Port 8 - Bergen: Making it to Bergen had mixed emotions, while I was happy to finally be here, it also meant my trip was coming to an end as this was the final port. On arrival seeing the iconic buildings and huge city I couldn't wait to get out. We had the whole day here as we were not leaving until the night so the day was at our leisure.
And yes, we had a booking for today as well, but not the whole day out so had plenty of time to explore once we were back. We headed out to Hardangerfjord with several stops in the journey including a stop on the side of the road to see Tyssefossen Waterfall. This was not the highlight for me in today's trip though, it was Steinsdalsfossen Waterfall that I was waiting to get to. I was all prepared to walk behind it so couldn't really contain my excitement! And how grand it was to do that when we finally made it there. The waterfall was thundering away, it was a steep-ish climb up but there is a handrail for support if needed. The photos and videos from behind the fall were a magnificent experience, you don't get wet. And you can continue on to a viewing point before coming back down the same path. I was so happy to be able to tick off walking behind a waterfall, although there are a few others I would still like to do. We carried on into the valley then had a short boat ride using the fjord's small ship from Hatvik across to Venjanese and we stopped over for lunch before heading back to Bergen.
In our free time I decided to get tickets to the Fløibanen funicular to the top of Mount Fløyen, 400m above sea level. It was very quick and you are up there in 5-6 minutes. You can see what feels like the whole of Bryggen from up there! For those who want to, there is a route to walk it up/down and take the scenery in.

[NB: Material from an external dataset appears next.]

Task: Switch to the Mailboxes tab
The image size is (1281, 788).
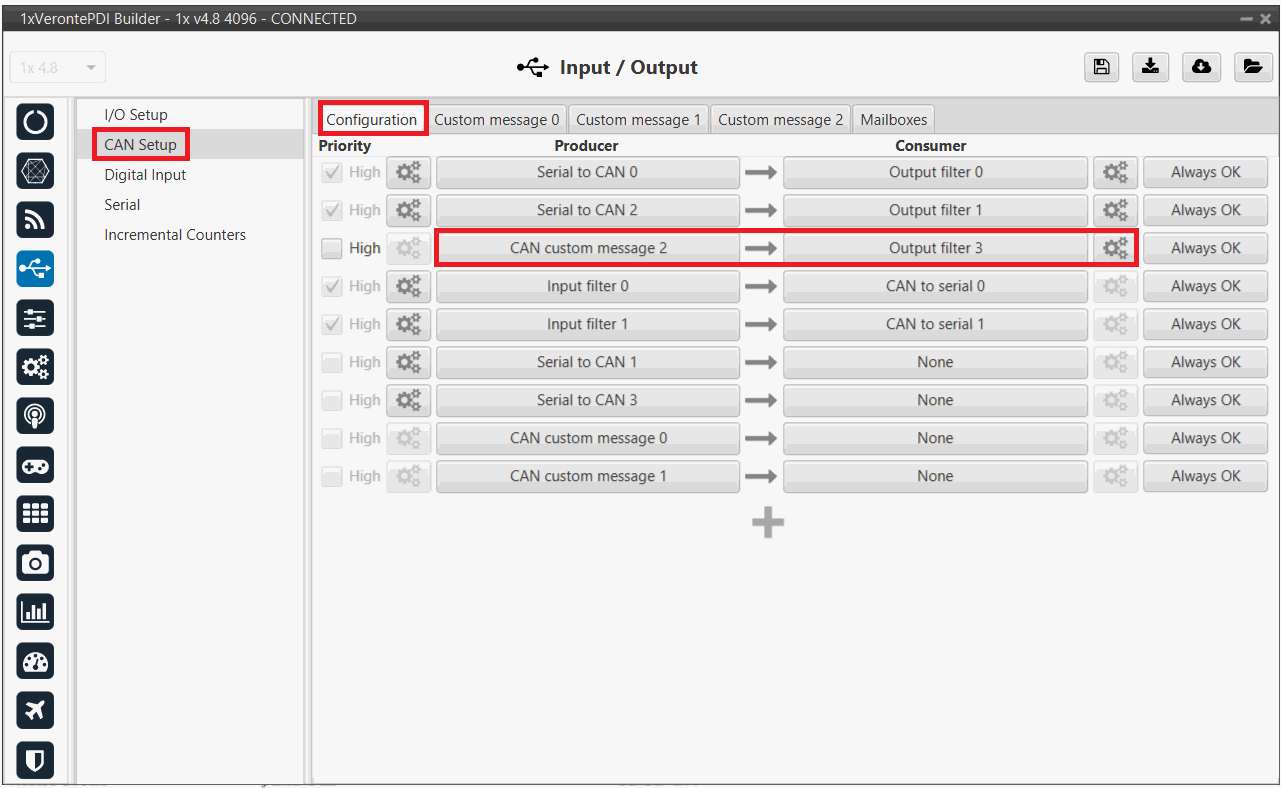Action: click(894, 120)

We then hit the town - shopping of course, got my last few gifts and souvenirs as I headed to the old wharf to see the traditional wooden buildings. We ended the day in the harbour before heading back to the ship.
We spent the next two days at sea on the ship before docking back in the UK. For more about ship life catch my blog on cruising for beginners. Don't forget to check out the snaphshots of all the places I have mentioned in the photo album.
Recommendations and tips:
Prepare for all weather conditions, as you travel around you might find it changes as the altitude of the mountain changes. This can differ depending on the time of your you go, layers are good for colder days.
Have a good pair of hiking boots/shoes.
Norway is expensive so if you are carrying cash have enough while docking and travelling around. The currency is NOK and everywhere usually takes card payments too.
I enjoyed my cruise with P&O and would travel again without hesitation, I recommend their ships based on the Arcadia which I travelled on.
When booking rooms, select best suited to budget, but now having booked a balcony I do feel it is not necessary as you can go onto the decks for a better view. A room with a window however I would recommend over an inside cabin.
If you are prone to sea sickness book a cabin nearer the middle.
Book excursions with the cruise ship, these are timed to bring you back before the ship is due to depart. If they are late the ship will wait. You can book at the ports but these are at your risk if delayed for whatever reason. And yes the ship will leave without you.